Não abjurar
Uma tarefa bem mais amena consiste no reconhecimento das mil e uma utilidades dos vaticínios acerca de nossas supostas inclinações reacionárias
Ligia Bahia
É difícil calcular o número de caras ocultas pela sombra das sentenças proferidas, a torto e a direito, sobre o conservadorismo da sociedade brasileira.
Uma tarefa bem mais amena consiste no reconhecimento das mil e uma utilidades dos vaticínios acerca de nossas supostas inclinações reacionárias. Na saúde, a serventia das convicções sobre o apego às tradições inclui desde a atribuição de conotações biológicas aos valores religiosos à elaboração e promulgação de normas que dinamizam a estratificação e iniquidade. Entre outras repercussões práticas, o veredicto sobre o teor rarefeito de solidariedade na atmosfera justifica a transferência de recursos públicos para empresas privadas.
Esses argumentos mobilizados pelos poucos que auferem as benesses advindas da segmentação da atenção à saúde fazem-nas parecer naturais e imutáveis. Crentes de variados matizes não cansam de apregoar os efeitos políticos catastróficos que adviriam de uma virada pública na saúde.

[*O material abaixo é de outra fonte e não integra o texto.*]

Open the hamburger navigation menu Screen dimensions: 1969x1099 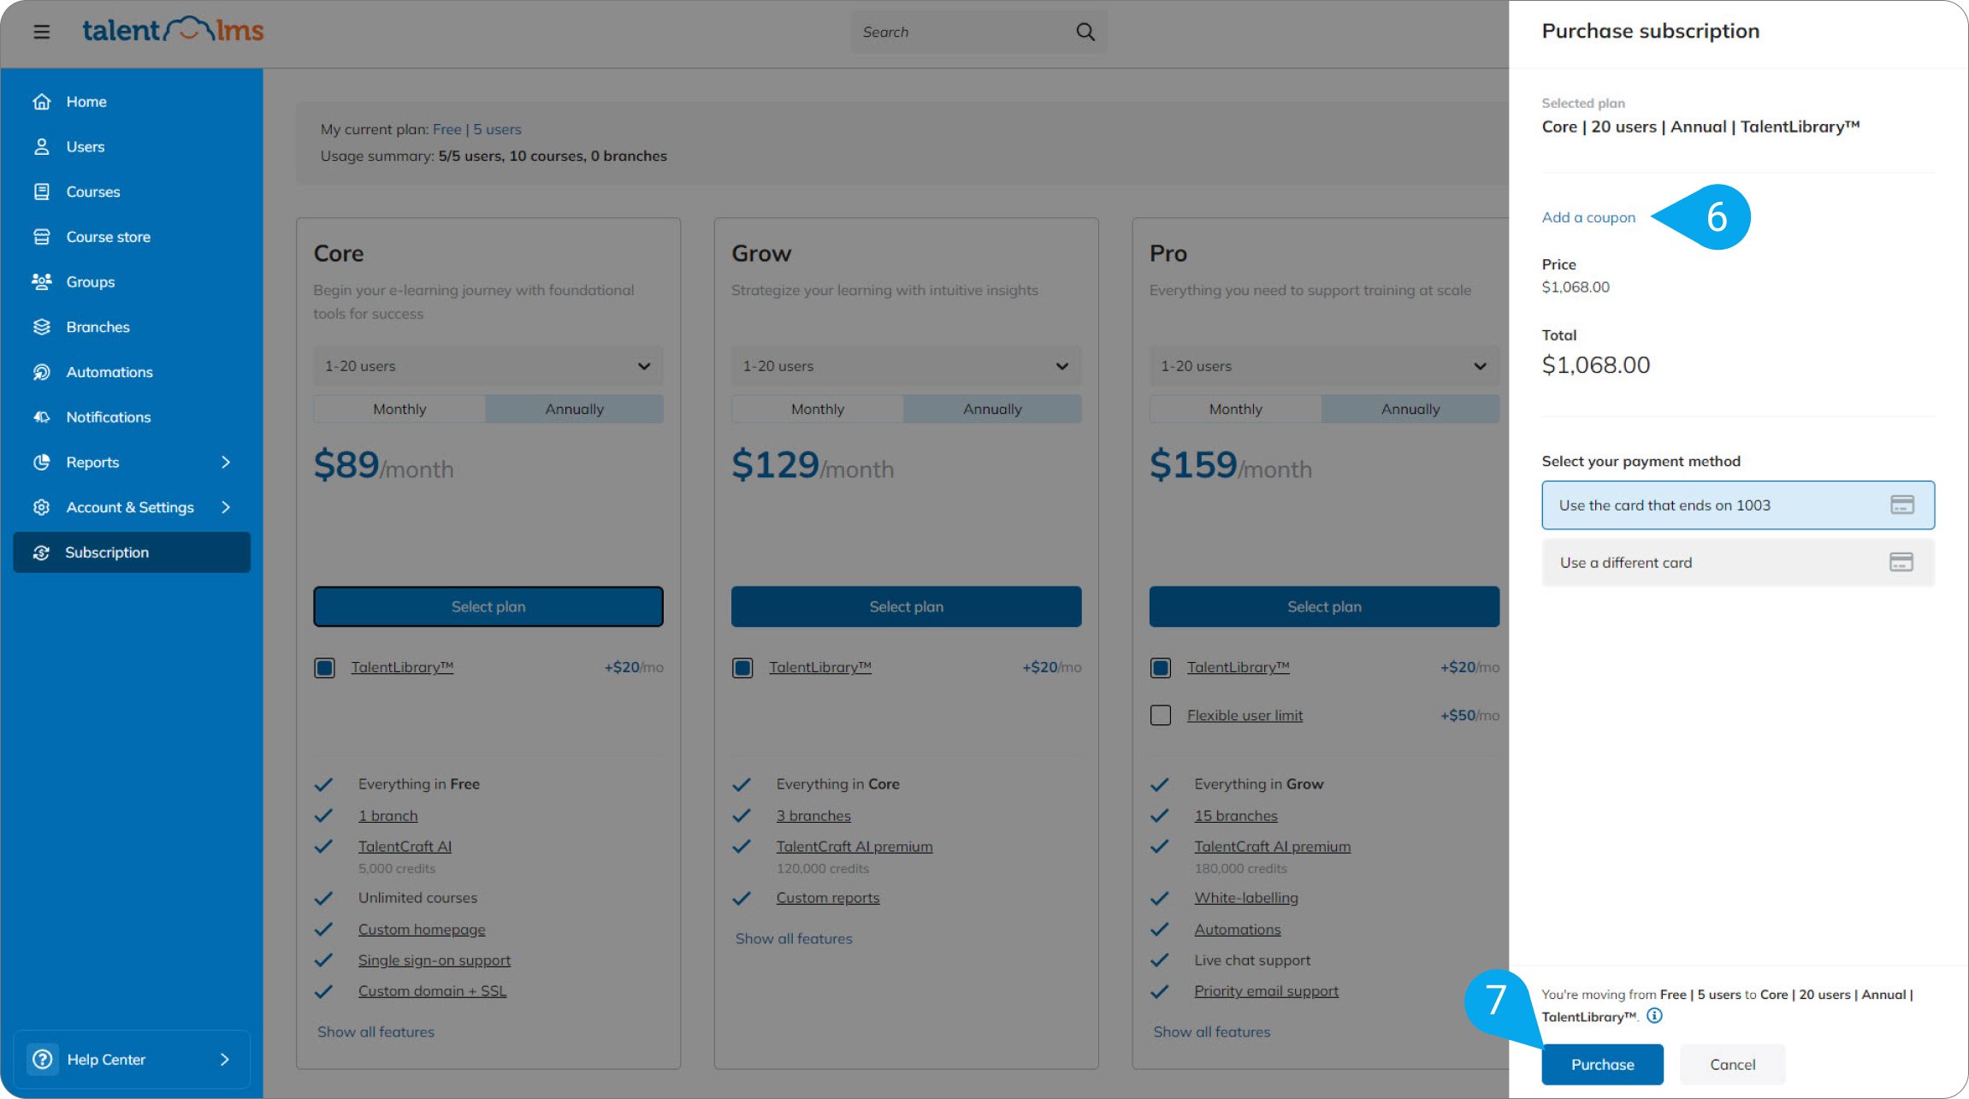41,32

Propalam que a desigualdade no acesso e utilização de serviços de saúde e a expansão do empresariamento são meras irradiações do crescimento econômico.

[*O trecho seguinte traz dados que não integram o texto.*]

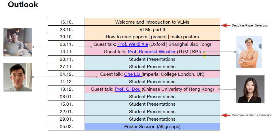Click the Deadline Paper Selection label
The height and width of the screenshot is (131, 272).
tap(250, 25)
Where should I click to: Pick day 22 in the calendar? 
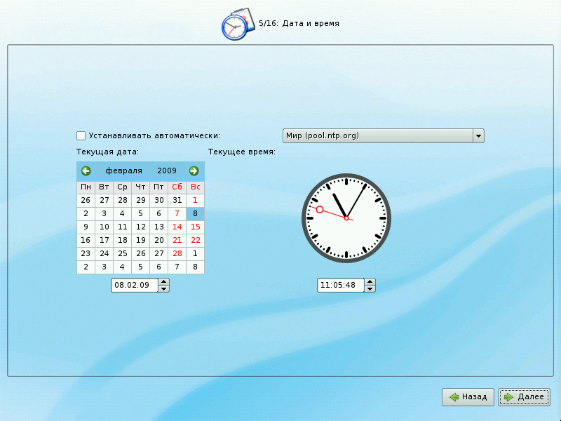195,240
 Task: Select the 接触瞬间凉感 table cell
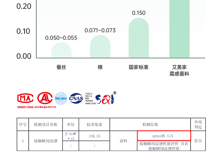pyautogui.click(x=46, y=141)
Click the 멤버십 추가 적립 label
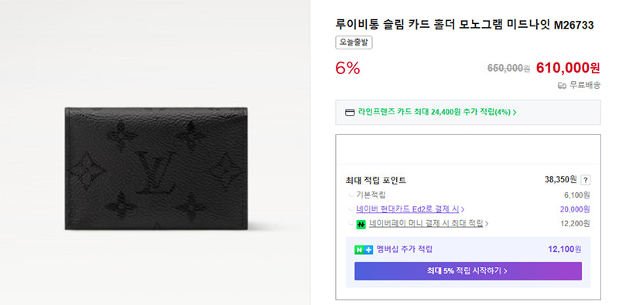This screenshot has width=619, height=305. pyautogui.click(x=404, y=249)
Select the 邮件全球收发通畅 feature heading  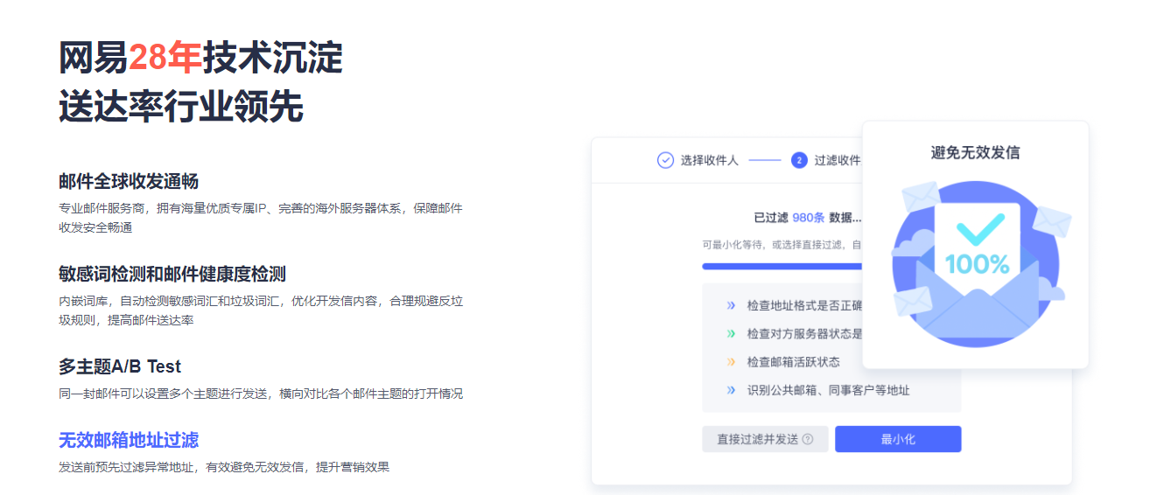click(x=129, y=181)
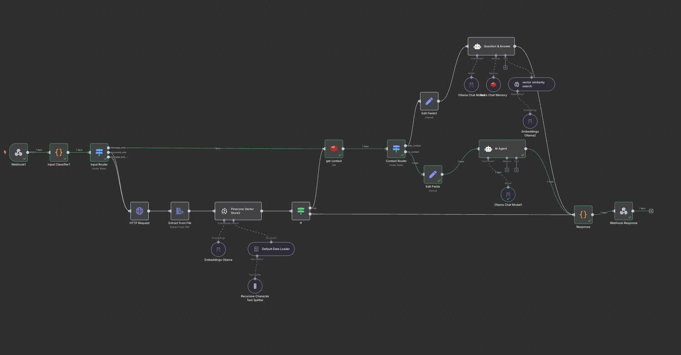Open the Edit Fields1 pencil node

click(x=429, y=101)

Entretanto, o condicionamento das perspectivas de alargamento dos negócios na saúde à retirada de recursos do fundo público ficou explícito nas demandas apresentadas pela Confederação Nacional de Saúde e diversas entidades empresariais aos candidatos a presidente. Com um olho nos consumidores das classes C e D e outro nos cofres públicos, os empresários propõem: reduzir os tributos de suas atividades; expandir planos privados com restrições de cobertura; criar o sistema S de saúde e solucionar o endividamento dos hospitais filantrópicos. No primeiro debate entre os presidenciáveis, parte dessas propostas foi calorosamente acolhida. Ironicamente, as fragilidades de instituições privadas de saúde, rotuladas de autônomas e eficientes nas arenas políticas, despertam solidariedade. Trata-se de um caso isolado de reversão de egoísmo genético em compaixão ou apenas uso conveniente da índole generosa de nossa formação social? Há indícios mais do que suficientes sobre necessidade de relativizar as afirmações generalizadas e as associações entre individualismo e preferência da sociedade pelo sistema privado de saúde. No mínimo é preciso reconhecer que as tentativas anteriores de separação da oferta de serviços para clientelas inscritas ou não nas coberturas de planos de saúde fracassaram em função da insuficiência dos recursos assistenciais privados. Sabemos que determinados serviços públicos essenciais, inclusive para clientes de planos e seguros de saúde, não podem ser facilmente substituíveis ou rapidamente repostos. Além disso, o acúmulo de experiências negativas com o atendimento intermediado pelas empresas de planos e seguros de saúde gera conflitos e tensões visíveis.
Verificar que entidades privadas setoriais não possuem imunidade especifica à má gestão e corrupção intensifica o desencanto.
Mas constatar dissensos em relação ao sistema privado de saúde não significa uma adesão entusiástica ao público ou sequer disposição para encarar adversidades antepostas à efetivação do SUS. A palavra SUS praticamente desapareceu nas propagandas eleitorais. Quem pronuncia SUS imediatamente adjetiva, SUS “de qualidade”. Em vez da exposição de diretrizes sistêmicas sobre o planejamento das atividades de proteção aos riscos e atenção à saúde universal e integral assistimos ao anúncio de obras já realizadas e por construir e de aquisições de equipamentos. Assim, o sumiço do SUS — mesmo quando inspirado por avaliações positivas sobre os avanços nas coberturas e identificação precisa de lacunas assistenciais — abre espaço para a cobrança de custos políticos, via favorecimento de alternativas privadas para organizar redes assistenciais.
Quer-se resolver, com investimentos públicos, problemas de solvência e aumentar as margens de lucro das empresas privadas ou priorizar desafios referentes à abrangência, coordenação e desempenho da totalidade do sistema de saúde? O Brasil do século XXI tem plenas condições de dispensar a ilusão economicista, segundo a qual a saúde é um item de consumo como outro qualquer. As tendências mundiais de aumento das responsabilidades governamentais e os custos ascendentes das ações de saúde requerem a não dissociação entre direitos sociais de deveres fiscais.
Portanto, não é apenas a qualidade dos procedimentos assistenciais que está na berlinda. Precisamos fixar políticas e instituições mais complexas e potentes que perdurem além de cada ciclo de poder.
Hoje é Dia do Médico. Comemorálo significa render homenagens a quem não abjura a ciência, e se responsabiliza pela geração de solidariedade e redução das desigualdades na saúde.
LIGIA BAHIA é professora de Economia da Saúde na UFRJ.